Given the frequency of data breaches caused by compromised credentials, individuals and businesses alike need to be paying closer attention to how they store, share, and use their login information. Luckily, there are a number of pretty simple steps anyone can take to protect their credentials. Here are just a few:
There are now a variety of password managers that can vastly improve your password strength and will help stop you from using the same or similar passwords for every account. In my cases, they can be installed as a browser extension and phone app and will automatically save your credentials when creating an account. Not only are password managers an extremely useful security tool, they are an incredible convenient tool for a time when we all have hundreds of different accounts.

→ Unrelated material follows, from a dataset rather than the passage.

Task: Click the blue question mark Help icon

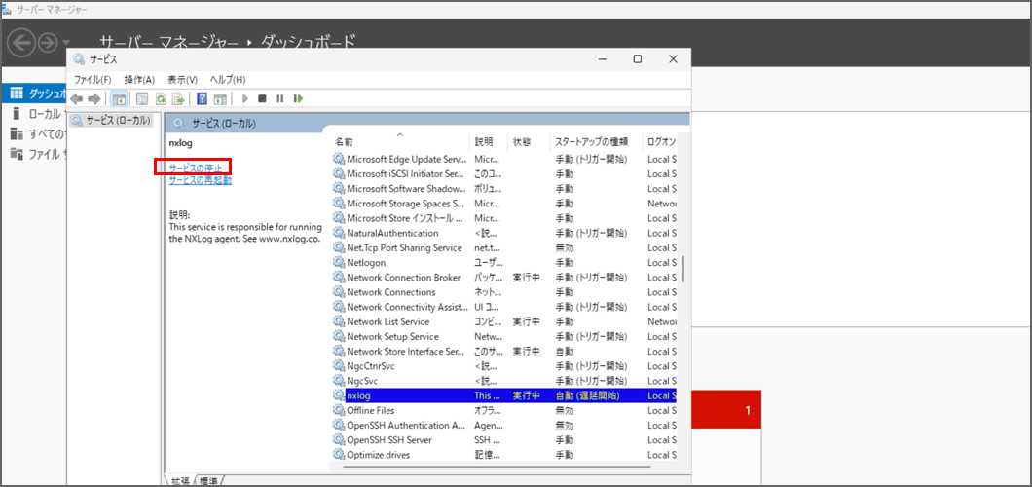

Another important and easy to use tool is multi-factor authentication (MFA), in which you are sent a code after logging in to verify your account. So, even if someone stole your login credentials, they still won’t be able to access your account without a code. While best practice would be to use MFA for any account offers the feature, everyone should at the very least use it for accounts that contain personal or sensitive, such as online bank accounts, social media accounts, and email.
Check Past Compromises
In order to ensure your information is protected, it’s important to know if your credentials have ever been exposed in previous data breaches. Luckily, there is a site that can tell you exactly that. Have I Been Pwned is a free service created and run by cybersecurity expert Troy Hunt, who keeps a database of information compromised during breaches. User’s can go on and search the data to see if their email address or previously used passwords have ever been involved in those breaches. You can also sign up to receive notifications if your email is ever involved in a breach in the future.
Cyber Awareness Training
Lastly, in order to keep your credentials secure, it’s important that you don’t get tricked into give them away. Social engineering, phishing, and businesses email compromise schemes are all highly frequent — and often successful — ways bad actors will try to gain access to your information. Scammers will send emails or messages pretending to be from a company or official source, then direct you to a fake website where you are asked to fill out information or login to your account. Preventing these scams from working largely depends on your ability to accurately spot them. And, given the increased sophistication of these scams, using a training program specifically designed to teach you how to spot the fakes is very important.